Sulla guerra batteriologica ho letto sul “Corriere della Sera” del 20 maggio scorso un articolo di Guerriero in cui si confutano le affermazioni dei comunisti sulla guerra in Corea. Perché non provate, con documenti, la falsità di quanto scrive il “Corriere”? (M. Biancone – Genova)

             Debbo ritenere che lei legga solo il Corriere della Sera o giornali simili, poiché la documentazione sul criminale lancio, da parte degli americani, di insetti portatori di bacilli sul fronte coreano è stata ripetutamente e ampiamente pubblicata sul nostro giornale.
             Se lei avesse avuto il tempo o la volontà di seguire anche il nostro giornale non avrebbe, fra l'altro, parlato di “affermazioni dei comunisti”, poiché le prove della guerra batteriologica, che sono anzitutto nella crudele realtà dei fatti, poggiano non solo su rapporti di commissioni ufficiali di scienziati – verso le quali mi auguro ella non esprima la solita faziosa riserva dei vari Guerriero per il fatto che derivano dai governi di Cina e di Corea, governi perfettamente civili e responsabili – ma su dichiarazioni di uomini di governo e di uomini politici responsabili americani che, spero, ella non vorrà definire agenti della propaganda comunista, oltre che da confessioni scritte e sottoscritte da aviatori americani incaricati del lancio delle armi batteriologiche e caduti prigionieri dell'esercito popolare coreano.

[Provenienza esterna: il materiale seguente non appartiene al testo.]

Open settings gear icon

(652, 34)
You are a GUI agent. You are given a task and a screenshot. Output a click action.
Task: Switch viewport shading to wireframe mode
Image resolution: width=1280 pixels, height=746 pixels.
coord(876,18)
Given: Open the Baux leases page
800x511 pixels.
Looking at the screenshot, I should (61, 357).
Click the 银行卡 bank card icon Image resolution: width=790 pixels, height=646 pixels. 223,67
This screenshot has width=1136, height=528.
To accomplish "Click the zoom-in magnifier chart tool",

             Lei forse accetterà il tono beffeggiatore che usa il Corriere della Sera, sulla falsariga dei suoi confratelli americani, dai quali traduce gli articoli che pubblica con firme di italiani, nei confronti degli scienziati e dei giuristi che hanno denunciato l'uso delle armi batteriologiche e che per questo fatto sono stati immediatamente classificati come “agenti di Mosca”. Lei forse si diletterà per la “scoperta” dei trucchi fotografici escogitati dai comunisti per diffondere nel mondo le “false prove” dei crimini di Ridgway, ma credo che riguardosamente prenderà in considerazione tutto ciò che ha il sigillo della Repubblica stellata. Credo che un qualche significato lei potrà dare al fatto che gli Stati Uniti d'America si trovino a fianco soltanto con il Giappone – il cui governo imperialista si è assunta la pesante responsabilità storica dell'inizio della guerra microbica nel corso della campagna in Cina – nel rifiuto della Convenzione, firmata da tutti gli altri Stati, per la proibizione delle armi batteriologiche.

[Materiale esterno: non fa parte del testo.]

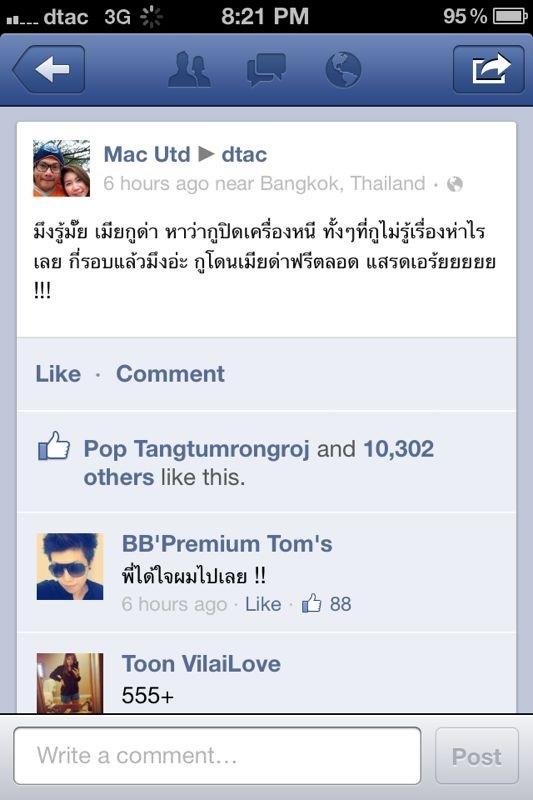View the 10,302 others who liked

point(259,463)
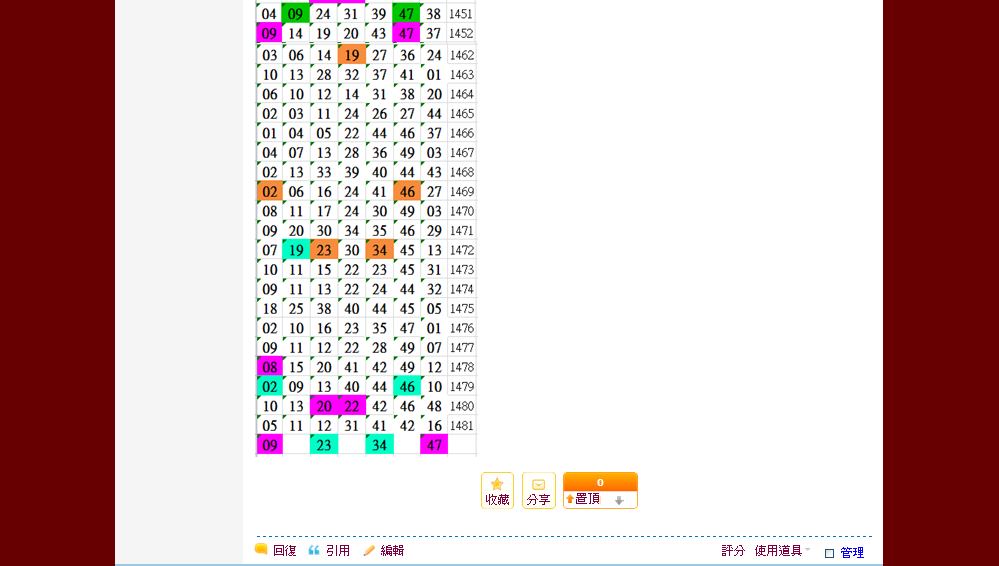Click the orange vote count showing 0
The width and height of the screenshot is (999, 566).
(x=600, y=482)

             Credo che lei non penserà che soltanto per ingrassare mosche, pulci o zanzare il governo americano abbia istituito a Camp Detrick, nel Maryland, un grande centro sperimentale per la guerra batteriologica dando attuazione all'”attivo programma” annunciato sin dal 1948 dal Segretario della Difesa, Forestal.
             Credo che lei non attribuirà alla diabolica capacità di infiltrazione dei comunisti le dichiarazioni di uomini di Stato e di generali americani che esaltano la legittimità e l'utilità di tale forma di guerra e che noi abbiamo pubblicato desumendole dai giornali americani; credo ancora che lei non sospetterà che i comunisti abbiano falsificato gli atti ufficiali del Congresso degli Stati Uniti che riportano le dichiarazioni a favore della guerra batteriologica espresse in quel consesso.
             Qui non posso riprodurre tutta la documentazione, la schiacciante documentazione già raccolta, la quale fornisce le prove irrefutabili dei crimini compiuti dagli americani in Corea. Se lei mi userà la cortesia di farmi avere il suo preciso indirizzo le invierò alcune interessanti pubblicazioni – il supplemento al n. 20 del 14 maggio della rivista “Temps Nouveaux” e un volumetto edito dai Partigiani della pace di Firenze – in cui si trovano tutti gli elementi che lei desidera.
             Non vorrei però che, anche dopo la lettura di queste pubblicazioni, lei rimanesse ancora in quella situazione di “dubbio” sulla quale, argutamente, ha scritto Roderigo nel numero di Aprile di “Rinascita”. Roderigo racconta una notissima storiella che merita di essere ancora una volta riportata. Si tratta di un coniuge disgraziato che non vuole credere alla propria disgrazia. Apposta un amico al buco della serratura e poi lo interroga: “Toglimi da questo dubbio, dimmi che hai visto?” - “Si abbracciavano” - “E poi?” - “Entravano nel letto” - “E poi?” - “Poi hanno spento la luce”. Ah! Sempre questo dubbio!